Exercise data →
--- Begin ---

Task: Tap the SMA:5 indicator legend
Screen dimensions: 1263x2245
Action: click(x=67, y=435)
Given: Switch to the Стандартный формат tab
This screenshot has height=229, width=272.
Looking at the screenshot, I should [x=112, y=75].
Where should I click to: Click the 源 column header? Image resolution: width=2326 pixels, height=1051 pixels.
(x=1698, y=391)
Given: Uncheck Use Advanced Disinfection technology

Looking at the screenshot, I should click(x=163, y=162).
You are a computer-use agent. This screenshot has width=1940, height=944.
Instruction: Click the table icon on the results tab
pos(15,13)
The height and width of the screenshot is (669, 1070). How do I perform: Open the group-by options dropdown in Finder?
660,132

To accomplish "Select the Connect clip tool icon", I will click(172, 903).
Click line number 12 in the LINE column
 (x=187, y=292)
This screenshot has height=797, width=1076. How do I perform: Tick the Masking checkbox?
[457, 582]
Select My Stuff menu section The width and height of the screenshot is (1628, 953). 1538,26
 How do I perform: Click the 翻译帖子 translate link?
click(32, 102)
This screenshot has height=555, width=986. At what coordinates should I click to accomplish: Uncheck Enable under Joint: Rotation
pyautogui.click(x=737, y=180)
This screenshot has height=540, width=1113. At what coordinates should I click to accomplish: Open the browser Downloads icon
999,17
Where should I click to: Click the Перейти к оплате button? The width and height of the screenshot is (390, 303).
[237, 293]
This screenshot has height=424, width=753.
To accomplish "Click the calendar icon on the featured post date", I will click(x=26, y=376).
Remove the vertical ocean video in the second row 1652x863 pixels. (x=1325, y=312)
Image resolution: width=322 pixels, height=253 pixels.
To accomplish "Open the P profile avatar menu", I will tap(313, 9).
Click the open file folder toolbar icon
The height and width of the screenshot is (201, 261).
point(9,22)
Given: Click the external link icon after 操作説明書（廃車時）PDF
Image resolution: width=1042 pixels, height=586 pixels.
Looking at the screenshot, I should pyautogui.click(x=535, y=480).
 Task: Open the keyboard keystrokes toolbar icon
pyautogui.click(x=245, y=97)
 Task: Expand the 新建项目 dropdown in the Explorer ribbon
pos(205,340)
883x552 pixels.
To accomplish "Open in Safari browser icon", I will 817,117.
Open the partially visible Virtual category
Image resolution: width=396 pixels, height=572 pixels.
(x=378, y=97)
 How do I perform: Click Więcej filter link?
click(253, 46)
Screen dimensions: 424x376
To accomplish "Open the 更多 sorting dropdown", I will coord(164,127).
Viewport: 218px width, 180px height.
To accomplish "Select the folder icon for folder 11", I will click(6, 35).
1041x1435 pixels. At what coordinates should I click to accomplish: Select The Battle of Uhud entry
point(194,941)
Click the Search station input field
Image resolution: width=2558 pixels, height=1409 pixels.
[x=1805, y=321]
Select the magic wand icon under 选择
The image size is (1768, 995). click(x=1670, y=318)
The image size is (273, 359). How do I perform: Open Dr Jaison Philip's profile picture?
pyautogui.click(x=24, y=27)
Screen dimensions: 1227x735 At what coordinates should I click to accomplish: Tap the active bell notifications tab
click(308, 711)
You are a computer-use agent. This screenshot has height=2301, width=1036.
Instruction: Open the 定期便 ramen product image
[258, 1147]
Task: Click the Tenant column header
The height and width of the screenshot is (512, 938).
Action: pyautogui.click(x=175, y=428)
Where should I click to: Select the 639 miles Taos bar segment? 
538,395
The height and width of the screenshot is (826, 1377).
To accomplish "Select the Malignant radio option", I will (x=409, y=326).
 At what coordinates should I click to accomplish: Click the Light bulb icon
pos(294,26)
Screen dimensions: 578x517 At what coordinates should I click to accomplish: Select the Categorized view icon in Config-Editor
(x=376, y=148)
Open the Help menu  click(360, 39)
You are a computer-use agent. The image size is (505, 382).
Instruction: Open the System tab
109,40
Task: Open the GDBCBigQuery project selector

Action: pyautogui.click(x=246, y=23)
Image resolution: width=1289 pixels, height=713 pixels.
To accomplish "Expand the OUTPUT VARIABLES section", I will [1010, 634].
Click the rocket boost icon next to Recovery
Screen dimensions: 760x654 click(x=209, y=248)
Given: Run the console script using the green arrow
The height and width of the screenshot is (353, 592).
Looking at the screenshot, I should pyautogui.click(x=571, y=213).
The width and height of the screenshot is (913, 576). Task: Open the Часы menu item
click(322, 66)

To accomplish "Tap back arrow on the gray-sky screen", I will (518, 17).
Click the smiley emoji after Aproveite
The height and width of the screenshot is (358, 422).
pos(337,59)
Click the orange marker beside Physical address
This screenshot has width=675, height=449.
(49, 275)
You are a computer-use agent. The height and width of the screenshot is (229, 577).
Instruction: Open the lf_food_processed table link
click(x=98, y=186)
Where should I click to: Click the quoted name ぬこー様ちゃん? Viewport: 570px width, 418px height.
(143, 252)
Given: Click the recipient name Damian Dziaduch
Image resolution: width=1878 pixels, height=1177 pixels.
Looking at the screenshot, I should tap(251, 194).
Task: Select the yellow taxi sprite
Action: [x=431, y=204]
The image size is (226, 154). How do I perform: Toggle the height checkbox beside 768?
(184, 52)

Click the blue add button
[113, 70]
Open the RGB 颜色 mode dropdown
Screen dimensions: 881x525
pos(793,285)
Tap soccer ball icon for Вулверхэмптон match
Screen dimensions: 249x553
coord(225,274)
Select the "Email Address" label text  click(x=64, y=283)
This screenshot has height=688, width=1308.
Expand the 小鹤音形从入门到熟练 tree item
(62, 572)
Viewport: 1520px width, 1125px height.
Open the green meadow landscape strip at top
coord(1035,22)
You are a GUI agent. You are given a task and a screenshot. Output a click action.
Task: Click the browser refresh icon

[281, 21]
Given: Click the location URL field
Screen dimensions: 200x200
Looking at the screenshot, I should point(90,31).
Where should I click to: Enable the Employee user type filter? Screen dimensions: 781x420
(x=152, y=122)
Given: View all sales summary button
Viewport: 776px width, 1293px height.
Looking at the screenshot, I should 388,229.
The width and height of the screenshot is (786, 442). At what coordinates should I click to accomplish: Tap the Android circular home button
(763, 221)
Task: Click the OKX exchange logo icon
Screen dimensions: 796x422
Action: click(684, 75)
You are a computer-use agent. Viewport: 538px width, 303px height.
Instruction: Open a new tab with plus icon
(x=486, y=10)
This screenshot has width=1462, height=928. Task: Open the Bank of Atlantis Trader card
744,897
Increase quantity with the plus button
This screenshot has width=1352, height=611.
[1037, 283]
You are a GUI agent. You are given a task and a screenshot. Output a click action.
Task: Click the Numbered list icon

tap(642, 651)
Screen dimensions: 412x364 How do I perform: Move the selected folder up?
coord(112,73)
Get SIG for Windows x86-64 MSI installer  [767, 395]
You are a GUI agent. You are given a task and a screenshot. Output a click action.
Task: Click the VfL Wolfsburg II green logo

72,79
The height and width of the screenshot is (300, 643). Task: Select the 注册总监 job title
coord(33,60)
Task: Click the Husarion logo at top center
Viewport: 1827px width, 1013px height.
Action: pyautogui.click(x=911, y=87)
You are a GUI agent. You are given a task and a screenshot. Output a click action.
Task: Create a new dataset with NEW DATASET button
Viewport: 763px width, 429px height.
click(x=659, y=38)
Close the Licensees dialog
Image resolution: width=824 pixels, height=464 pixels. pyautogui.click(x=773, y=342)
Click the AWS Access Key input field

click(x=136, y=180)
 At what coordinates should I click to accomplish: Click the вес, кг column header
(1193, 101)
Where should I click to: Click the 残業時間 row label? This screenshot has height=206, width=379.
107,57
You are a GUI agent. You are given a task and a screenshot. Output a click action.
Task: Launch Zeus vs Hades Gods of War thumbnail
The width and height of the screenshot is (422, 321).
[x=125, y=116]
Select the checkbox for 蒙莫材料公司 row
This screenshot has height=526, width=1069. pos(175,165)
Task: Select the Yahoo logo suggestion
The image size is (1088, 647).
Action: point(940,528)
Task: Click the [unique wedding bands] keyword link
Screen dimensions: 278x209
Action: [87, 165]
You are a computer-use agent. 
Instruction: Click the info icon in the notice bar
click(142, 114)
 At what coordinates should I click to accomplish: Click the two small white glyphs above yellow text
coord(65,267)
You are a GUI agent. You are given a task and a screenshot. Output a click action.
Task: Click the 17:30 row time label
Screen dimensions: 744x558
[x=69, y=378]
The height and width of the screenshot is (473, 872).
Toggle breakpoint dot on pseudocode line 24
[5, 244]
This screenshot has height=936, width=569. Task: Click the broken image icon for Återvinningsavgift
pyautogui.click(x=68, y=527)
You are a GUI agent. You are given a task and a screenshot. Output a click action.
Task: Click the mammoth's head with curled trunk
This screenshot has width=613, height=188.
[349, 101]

--- End ---

The problem → Rewrite the entries above from the line containing "Where should I click to: Click the quoted" through the line containing "Get SIG for", inclusive, swapping "Screen dimensions" for "Screen size" and leaving everything else the same.

Answer in full →
Where should I click to: Click the quoted name ぬこー様ちゃん? Viewport: 570px width, 418px height.
(143, 252)
Given: Click the recipient name Damian Dziaduch
Image resolution: width=1878 pixels, height=1177 pixels.
Looking at the screenshot, I should tap(251, 194).
Task: Select the yellow taxi sprite
Action: [x=431, y=204]
The image size is (226, 154). How do I perform: Toggle the height checkbox beside 768?
(184, 52)

Click the blue add button
[113, 70]
Open the RGB 颜色 mode dropdown
Screen size: 881x525
pos(793,285)
Tap soccer ball icon for Вулверхэмптон match
Screen size: 249x553
coord(225,274)
Select the "Email Address" label text  click(x=64, y=283)
This screenshot has height=688, width=1308.
Expand the 小鹤音形从入门到熟练 tree item
(62, 572)
Viewport: 1520px width, 1125px height.
Open the green meadow landscape strip at top
coord(1035,22)
You are a GUI agent. You are given a task and a screenshot. Output a click action.
Task: Click the browser refresh icon

[281, 21]
Given: Click the location URL field
Screen size: 200x200
Looking at the screenshot, I should point(90,31).
Where should I click to: Enable the Employee user type filter? Screen size: 781x420
(x=152, y=122)
Given: View all sales summary button
Viewport: 776px width, 1293px height.
Looking at the screenshot, I should 388,229.
The width and height of the screenshot is (786, 442). At what coordinates should I click to accomplish: Tap the Android circular home button
(763, 221)
Task: Click the OKX exchange logo icon
Screen size: 796x422
Action: click(684, 75)
You are a computer-use agent. Viewport: 538px width, 303px height.
Instruction: Open a new tab with plus icon
(x=486, y=10)
This screenshot has width=1462, height=928. Task: Open the Bank of Atlantis Trader card
744,897
Increase quantity with the plus button
This screenshot has width=1352, height=611.
[1037, 283]
You are a GUI agent. You are given a task and a screenshot. Output a click action.
Task: Click the Numbered list icon

tap(642, 651)
Screen size: 412x364 How do I perform: Move the selected folder up?
coord(112,73)
Get SIG for Windows x86-64 MSI installer  [767, 395]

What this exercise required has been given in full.